Na film "Anna" opowiadający o życiu Anny Przybylskiej czeka wielu Polaków. Premiera dokumentu odbędzie się już w piątek 7 października. Premierowe pokazy "Ani" odbyły się podczas festiwalu filmowego w Gdyni. Uczestniczyli w nich członkowie rodziny aktorki, m.in. jej mama Krystyna Przybylska, córka Oliwia Bieniuk oraz partner Jarosław Bieniuk.
Początkowo o Annie Przybylskiej miał powstać film fabularny w reżyserii Radosława Piwowarskiego.
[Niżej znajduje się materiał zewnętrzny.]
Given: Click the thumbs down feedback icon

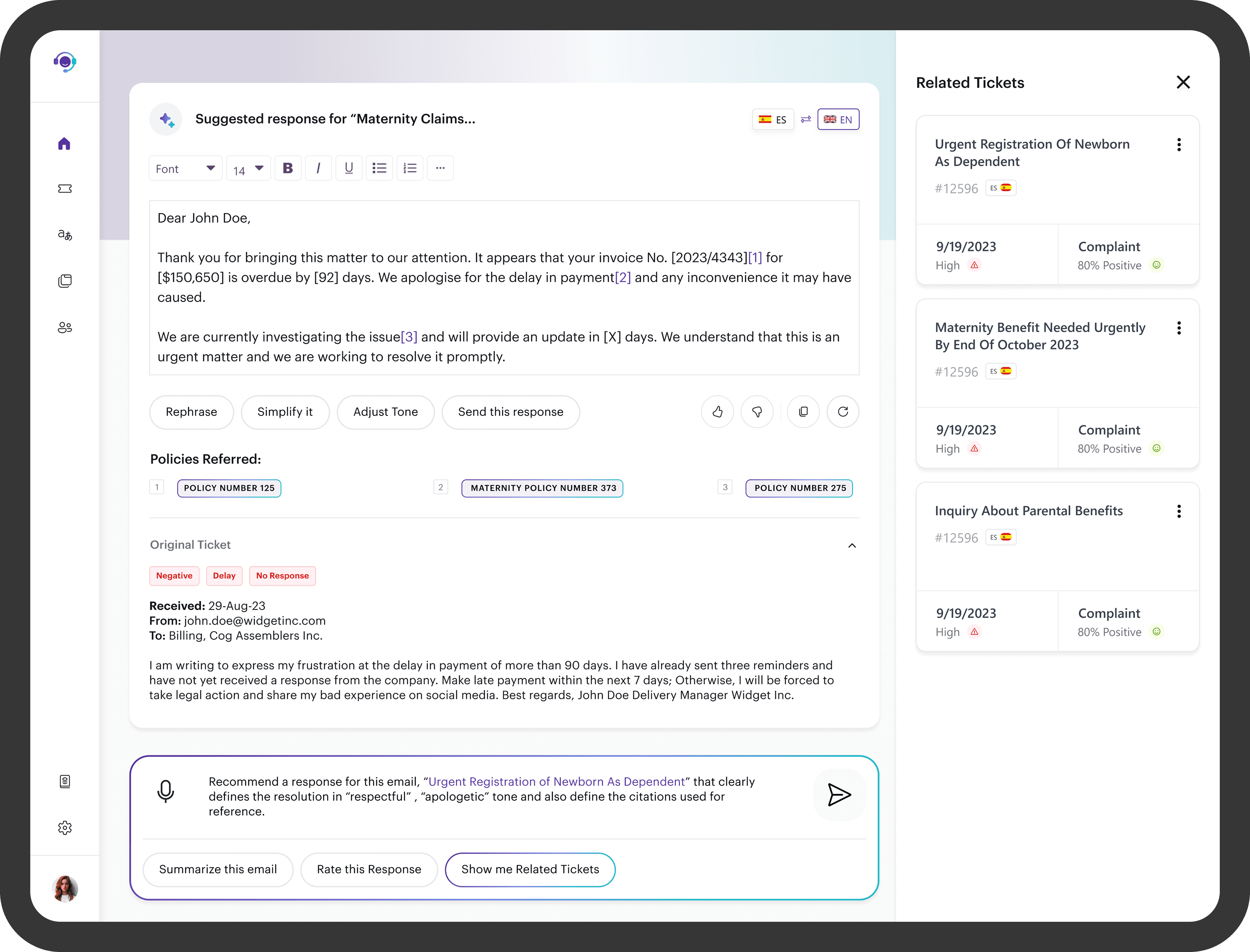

Jednak na realizację tego projektu nie zgodziła się mama aktorki, o czym teraz w najnowszym wywiadzie opowiedzieli twórcy filmu "Ania", Michał Bandurski i Krystian Kuczkowski.
- Kluczową osobą dla wydania zgody na nasz film była mama Ani, pani Krystyna Przybylska. Zablokowała film fabularny, ponieważ nie podobał jej się scenariusz i to, w jaki sposób Ania miała być w nim przedstawiona - powiedział w rozmowie z Onetem Kuczkowski.
Dalsza część artykułu pod materiałem wideo
Dokument o Annie Przybylskiej w kinach. Aktorka żyje we wspomnieniach bliskich i fanów
Dlaczego więc najbliższa rodzina Anny Przybylskiej zgodziła się, by powstał o niej dokument?
- Jesteśmy dokumentalistami i nigdy nie mieliśmy ambicji realizowania filmu fabularnego. Umówiliśmy się z panią Krystyną, że pokażemy prawdziwą Anię: uśmiechniętą, radosną, taką, która zarażała cały świat optymizmem i spełniała swoje marzenia. Wiadomo było, że nie unikniemy tematu choroby i śmierci, ale to nie miał być film o umieraniu - dodał w rozmowie z serwisem Kuczkowski.
Mimo że Piwowarskiemu nie udało się zrealizować filmu fabularnego o Przybylskiej, pojawi się on w dokumencie, który już w ten weekend będziemy mogli zobaczyć na ekranach kin.
- Radosław Piwowarski nie zgodził się od razu, długo rozważał naszą propozycję, ale dobrze, że dał się przekonać. Kibicuje i trzyma kciuki. Nie gratulował, bo jeszcze nie widział filmu, ale mamy nadzieję, że zobaczy. Temat dokumentu nie zamyka opcji fabuły, a może na nowo go otwiera? My nie mamy takich ambicji, ale może rodzina po premierze "Ani" zmieni zdanie - wytłumaczył twórca filmu.